As far as I know, there's been no change in the general policy in comment flag moderation. We read through them, and decide as needed.

I admit, I had to think a bit before trying to address the new part of this question. I suppose its useful to start with what SE thinks moderation should be. Every new moderator is told to read a blog post called "A Theory of Moderation". I believe the relevant part of it is here

Even with active community self-regulation, moderators occasionally need to intervene. Moderators are human exception handlers, there to deal with those (hopefully rare) exceptional conditions that should not normally happen, but when they do, they can bring your entire community to a screaming halt — if you don’t have human exception handling in place.
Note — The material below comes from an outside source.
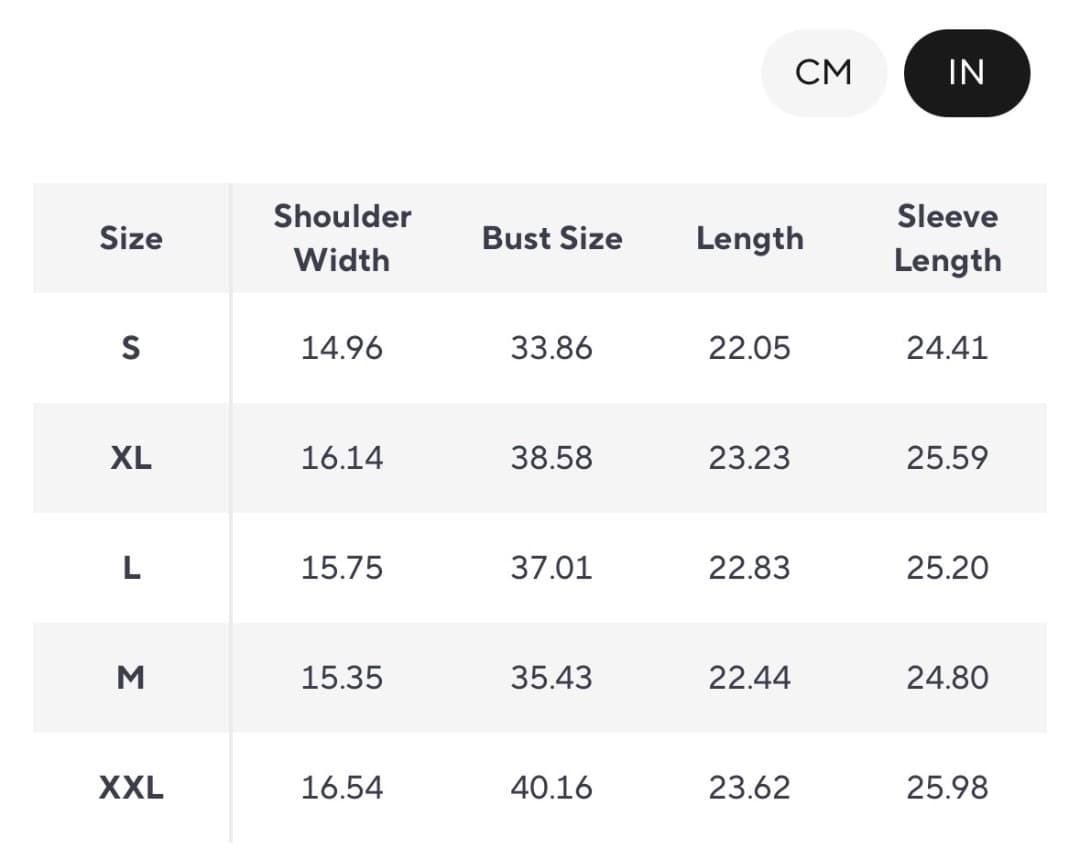This screenshot has height=860, width=1080.
Task: Click sleeve length value 24.41
Action: pyautogui.click(x=947, y=348)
With comment flags - its actually a bit of a issue that's a work in progress, and Shog9 has referred to them as stupid in the past.

On one hand we tell users comments are transient, and that any useful information is in a post proper. On the other hand, losing potentially useful information is terrible. In this case - the comments could be useful in fixing the question or it could go away. Deleting it wouldn't reduce the noise level.
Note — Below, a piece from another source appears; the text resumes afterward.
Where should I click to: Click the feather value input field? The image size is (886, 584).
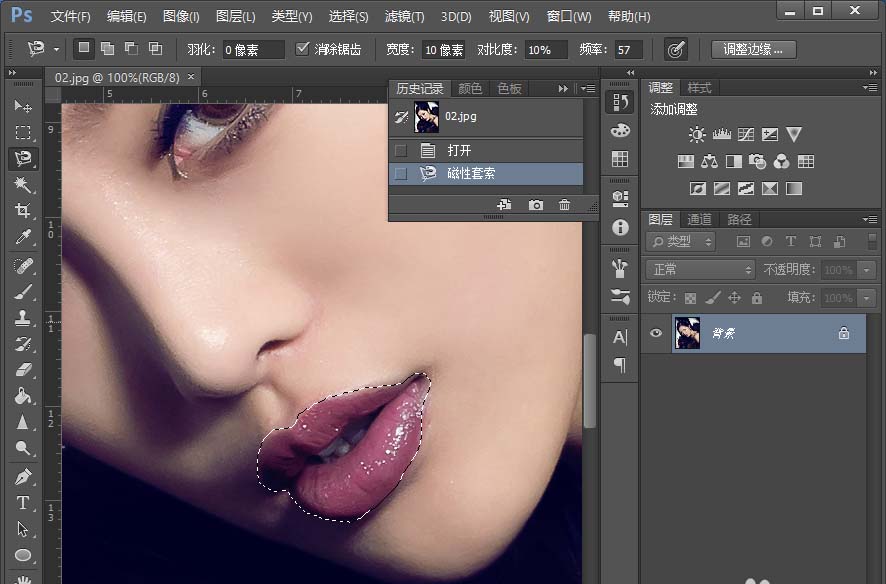click(x=252, y=50)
It comes back to human exception handlers. You've raised an exception. We're trusted by the community to handle them. Its not always that clear cut, and there's actually a fair bit of thought that goes into them.

We have a certain amount of discretionary powers - we can accept your flag, or dismiss it and that's it (In theory, we can ignore it too) simply because its essential for the process of moderation. Anarchy is the lack of law. When you have laws that are too strict, and too rigid, you end up with harsh draconian rules instead. That feels off to me, especially with how moderation's worked decently here so far.

I'm not sure what I can say that'll make things better. You've mentioned "unwritten rules". We make the effort to help explain things when we can (and I've spent more time on this than actual flag handling or stuff that gets me reputation). Where possible, we're building that 'written rules' into the fabric of this site and no one gets punished for stuff that's not documented anywhere.

At this point, it feels like a lot of effort for not much benefit, but there you go. This is probably the best I can do at explaining the wider, and seemingly "anarchic" way we do things. Considering flags are meant for someone to take a look at something for most part, at least in my opinion, clearly those flags worked well enough.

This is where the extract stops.